Problem: Carry on the interview in which Digger and Eddie talk about Eddie's sixties band, starting right after its final line.

Passage given:
□ □ □
Digger: Lovely! Do you have any film or video of your old performances?

Eddie: Um, the German beat ... beat ... beat...

Digger: Beat club.

Eddie: Beat club, that's it, yeah.

Digger: Oh, I've seen a couple of bits of you on that. That's brilliant because to see you guys doing your stuff in the middle and then to see all the Germans sitting very quietly applauding and being polite.

Eddie: Very strange. I can remember doing that. I mean, God, we were raving around acting like loonies.
And they'd be sitting, as you say, ever so polite and...

Digger: I wonder what that was all about?

Eddie: "That was jolly good!" ( laughs )

Digger: But, what was this German thing about, you know - being able to latch on to stuff that's gonna be good? Why do you think they were doing that? I mean, they picked up on the Beatles before we did and they picked up on you.

Eddie: I dunno. Yeah, I mean, it's the first time really, as you've mentioned it, that I'm starting to think of it in that way. But, they do seem to, still actually, love that period of music 'cos I got a guy - a friend of mine who writes a magazine in Germany, 'Good Times', and it's quite a nice, glossy magazine and there's a bit in the back that's like a gig list of all the people that are currently working over in Germany at the minute. And it's like going back in time.

Digger: How do you feel about that when you see all of these groups on the retro circuits?

Eddie: Um, sometimes now and again I think it would have been nice to have had a crack at it. We had the chance - a few years ago we got back together and we did a ... we had a reunion and we did a few gigs and we did The Mean Fiddler a couple of times. And  as you know we made an album with Creation records. And, it all went a bit pear-shaped really. The weird thing about it was we were always squabbling in the van ( laughs ). And unfortunately, it was still the same. It was like, it was weird - we all got together and we argued and then we started rehearsing the songs for the first time in thirty odd years and we only had two rehearsals and we went out and did it. Then we started this sort of weird bit and it's like a self -destruct button we had, I think. It was really strange. But, I mean, there were a few things in the offer like a German tour but I personally couldn't get me head round that, you know. 'Cos I seem to look back at the Creation and it was just like a nice little thing at that period in time. In the mid-sixties there it was a great time to be around. And there were like loads of people doing creative things. All the music scene was changing and you could sense the change and we .... I think we were one of the bands that were in the change and making it change.

Digger: I don't think there's any doubt about that.

Eddie: I think what I'm saying is that 30 years later,  to go on tour playing that kind of stuff, you know. I mean, I can still play with the same, you know, the same...........
□ □ □
Given entries:

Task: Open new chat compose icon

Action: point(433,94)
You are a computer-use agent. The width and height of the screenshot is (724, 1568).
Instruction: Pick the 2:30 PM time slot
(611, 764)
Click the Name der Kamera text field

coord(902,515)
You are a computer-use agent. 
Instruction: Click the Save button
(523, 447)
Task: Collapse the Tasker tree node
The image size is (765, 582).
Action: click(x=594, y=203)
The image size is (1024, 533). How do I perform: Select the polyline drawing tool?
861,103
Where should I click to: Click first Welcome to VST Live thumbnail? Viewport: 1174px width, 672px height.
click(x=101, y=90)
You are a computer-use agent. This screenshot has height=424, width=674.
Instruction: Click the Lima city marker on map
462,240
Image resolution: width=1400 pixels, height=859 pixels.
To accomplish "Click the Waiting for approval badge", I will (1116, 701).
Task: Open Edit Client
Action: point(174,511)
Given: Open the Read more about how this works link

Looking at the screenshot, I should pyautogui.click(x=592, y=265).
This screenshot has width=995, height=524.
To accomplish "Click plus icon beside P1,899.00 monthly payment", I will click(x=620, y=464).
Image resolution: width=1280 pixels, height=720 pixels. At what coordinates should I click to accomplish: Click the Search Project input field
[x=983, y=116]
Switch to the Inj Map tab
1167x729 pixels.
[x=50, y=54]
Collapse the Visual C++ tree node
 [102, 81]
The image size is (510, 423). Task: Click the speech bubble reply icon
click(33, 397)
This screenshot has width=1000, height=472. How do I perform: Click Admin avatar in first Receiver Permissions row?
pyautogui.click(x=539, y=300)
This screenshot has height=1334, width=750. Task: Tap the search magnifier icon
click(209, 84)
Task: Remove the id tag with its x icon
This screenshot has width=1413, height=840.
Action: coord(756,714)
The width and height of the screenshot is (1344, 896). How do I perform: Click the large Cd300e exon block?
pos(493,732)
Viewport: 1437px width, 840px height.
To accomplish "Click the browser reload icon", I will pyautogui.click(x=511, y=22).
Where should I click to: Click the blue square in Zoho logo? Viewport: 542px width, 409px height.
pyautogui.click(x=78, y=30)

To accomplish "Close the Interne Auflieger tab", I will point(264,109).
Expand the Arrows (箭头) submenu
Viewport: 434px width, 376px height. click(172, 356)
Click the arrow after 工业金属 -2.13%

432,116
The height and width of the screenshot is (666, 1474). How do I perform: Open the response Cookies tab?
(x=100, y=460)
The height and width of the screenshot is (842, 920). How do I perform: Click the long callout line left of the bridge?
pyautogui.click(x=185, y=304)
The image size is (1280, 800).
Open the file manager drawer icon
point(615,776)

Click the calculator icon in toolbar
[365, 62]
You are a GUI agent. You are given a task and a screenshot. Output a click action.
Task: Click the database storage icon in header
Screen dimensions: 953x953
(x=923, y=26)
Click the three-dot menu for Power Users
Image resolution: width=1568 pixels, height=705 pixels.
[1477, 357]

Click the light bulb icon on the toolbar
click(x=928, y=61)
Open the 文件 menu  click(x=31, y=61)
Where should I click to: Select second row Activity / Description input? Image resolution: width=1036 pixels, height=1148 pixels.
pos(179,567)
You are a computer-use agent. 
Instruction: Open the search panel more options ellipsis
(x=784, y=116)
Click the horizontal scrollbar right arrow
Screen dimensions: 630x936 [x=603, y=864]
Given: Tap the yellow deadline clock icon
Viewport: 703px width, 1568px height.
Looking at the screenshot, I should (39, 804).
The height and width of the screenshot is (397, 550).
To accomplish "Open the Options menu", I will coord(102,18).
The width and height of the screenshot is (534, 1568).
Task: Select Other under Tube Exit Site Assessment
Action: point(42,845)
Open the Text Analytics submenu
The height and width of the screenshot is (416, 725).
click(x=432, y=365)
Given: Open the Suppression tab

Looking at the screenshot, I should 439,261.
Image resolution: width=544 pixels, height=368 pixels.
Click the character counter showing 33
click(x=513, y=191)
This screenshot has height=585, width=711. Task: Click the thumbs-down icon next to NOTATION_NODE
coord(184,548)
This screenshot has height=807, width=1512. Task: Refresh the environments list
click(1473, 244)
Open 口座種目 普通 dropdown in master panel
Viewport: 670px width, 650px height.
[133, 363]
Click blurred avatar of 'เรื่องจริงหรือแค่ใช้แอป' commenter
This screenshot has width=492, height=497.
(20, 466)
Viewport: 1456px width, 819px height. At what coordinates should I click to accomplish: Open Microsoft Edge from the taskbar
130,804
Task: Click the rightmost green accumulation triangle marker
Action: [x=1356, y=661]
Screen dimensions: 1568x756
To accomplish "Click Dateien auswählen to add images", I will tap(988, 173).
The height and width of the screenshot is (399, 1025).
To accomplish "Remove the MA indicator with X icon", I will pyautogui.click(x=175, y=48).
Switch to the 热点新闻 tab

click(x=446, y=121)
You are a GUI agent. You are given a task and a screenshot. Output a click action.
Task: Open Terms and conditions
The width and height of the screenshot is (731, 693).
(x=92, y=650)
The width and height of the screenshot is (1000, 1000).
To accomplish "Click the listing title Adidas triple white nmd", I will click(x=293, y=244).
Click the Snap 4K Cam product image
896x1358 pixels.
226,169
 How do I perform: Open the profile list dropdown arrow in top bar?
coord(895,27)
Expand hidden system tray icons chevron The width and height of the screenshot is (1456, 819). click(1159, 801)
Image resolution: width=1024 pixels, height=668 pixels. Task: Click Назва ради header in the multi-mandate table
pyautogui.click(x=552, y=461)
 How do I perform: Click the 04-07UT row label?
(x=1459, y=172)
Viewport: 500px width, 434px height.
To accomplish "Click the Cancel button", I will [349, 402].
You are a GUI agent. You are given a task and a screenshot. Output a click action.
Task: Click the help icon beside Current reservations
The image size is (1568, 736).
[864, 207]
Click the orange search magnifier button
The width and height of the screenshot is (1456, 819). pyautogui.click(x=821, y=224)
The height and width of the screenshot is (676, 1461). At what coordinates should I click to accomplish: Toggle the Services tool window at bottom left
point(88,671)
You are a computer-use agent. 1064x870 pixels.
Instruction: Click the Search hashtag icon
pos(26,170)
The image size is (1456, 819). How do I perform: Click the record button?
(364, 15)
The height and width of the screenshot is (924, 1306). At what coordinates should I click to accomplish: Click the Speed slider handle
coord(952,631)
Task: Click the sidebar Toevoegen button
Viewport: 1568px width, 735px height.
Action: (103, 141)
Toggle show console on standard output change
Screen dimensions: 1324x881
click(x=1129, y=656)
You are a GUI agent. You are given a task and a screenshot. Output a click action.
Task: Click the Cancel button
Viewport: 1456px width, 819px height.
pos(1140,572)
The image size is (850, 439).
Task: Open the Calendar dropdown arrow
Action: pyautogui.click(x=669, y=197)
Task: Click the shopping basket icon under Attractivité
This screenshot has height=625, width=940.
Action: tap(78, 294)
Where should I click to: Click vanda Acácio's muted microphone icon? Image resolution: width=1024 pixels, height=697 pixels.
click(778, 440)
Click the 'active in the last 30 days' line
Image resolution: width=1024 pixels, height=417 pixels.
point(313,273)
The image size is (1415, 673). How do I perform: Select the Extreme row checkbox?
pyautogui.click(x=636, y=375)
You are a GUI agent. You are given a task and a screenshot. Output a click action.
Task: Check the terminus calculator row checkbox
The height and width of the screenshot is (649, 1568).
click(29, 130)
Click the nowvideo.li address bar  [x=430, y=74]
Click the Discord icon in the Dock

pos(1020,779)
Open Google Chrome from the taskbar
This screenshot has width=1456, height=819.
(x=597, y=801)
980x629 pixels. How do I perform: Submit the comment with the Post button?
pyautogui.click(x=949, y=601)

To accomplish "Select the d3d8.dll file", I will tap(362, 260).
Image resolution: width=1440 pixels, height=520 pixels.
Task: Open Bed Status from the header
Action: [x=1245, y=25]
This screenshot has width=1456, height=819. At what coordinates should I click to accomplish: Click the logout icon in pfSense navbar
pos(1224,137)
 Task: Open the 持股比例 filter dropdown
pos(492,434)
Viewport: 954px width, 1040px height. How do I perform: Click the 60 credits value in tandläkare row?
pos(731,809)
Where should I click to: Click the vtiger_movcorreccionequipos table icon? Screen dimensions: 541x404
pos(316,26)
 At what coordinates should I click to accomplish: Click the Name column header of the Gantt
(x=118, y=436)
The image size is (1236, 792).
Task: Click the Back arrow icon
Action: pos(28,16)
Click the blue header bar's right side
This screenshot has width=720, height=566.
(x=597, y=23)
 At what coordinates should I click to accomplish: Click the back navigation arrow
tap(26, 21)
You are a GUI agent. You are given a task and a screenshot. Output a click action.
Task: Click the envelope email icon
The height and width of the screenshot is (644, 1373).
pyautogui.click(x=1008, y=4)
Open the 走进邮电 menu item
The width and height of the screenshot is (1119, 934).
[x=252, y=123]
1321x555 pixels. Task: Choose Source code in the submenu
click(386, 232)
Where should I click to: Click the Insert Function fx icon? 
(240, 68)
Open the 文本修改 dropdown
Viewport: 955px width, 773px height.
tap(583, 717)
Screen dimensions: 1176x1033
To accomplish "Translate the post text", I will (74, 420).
□ □ □
Response to this task:
Digger: Verve, vigour?

Eddie: Yeah, that wasn't a problem but it's almost phony, innit, what those guys are doing? They're just making a few quid out of it really.

Digger: I can't say too much because some of them are helping me out with my website ( both laugh ).

Eddie: Alright, say no more, let's leave it like that then!

Digger: I know what you mean. It is a sort of chicken in the basket thing and when you get bands who claim that they're so and so but actually there's only one guy who knows the original guy's brother who's still playing in the band or something,
then you think...

Eddie: Yeah, you get that as well. But, some of the names on this gig list were .... amazing and why I mention that was that the, the Germans still love that kind of music scene.

Digger: Harry Enfield does a good thing, I can't remember what the name of the character is. I think he's probably Dutch rather than German, but it's the same sort of thing where he's saying 'I am liking your Tremeloes very much' ( Digger laughs ).

Eddie: Yeah.

Digger: And it is this sort of snobby thing that we've got that the Europeans are sort of twenty years behind us in sort of music taste but I think they were ahead of us then, you know, certainly in some ways.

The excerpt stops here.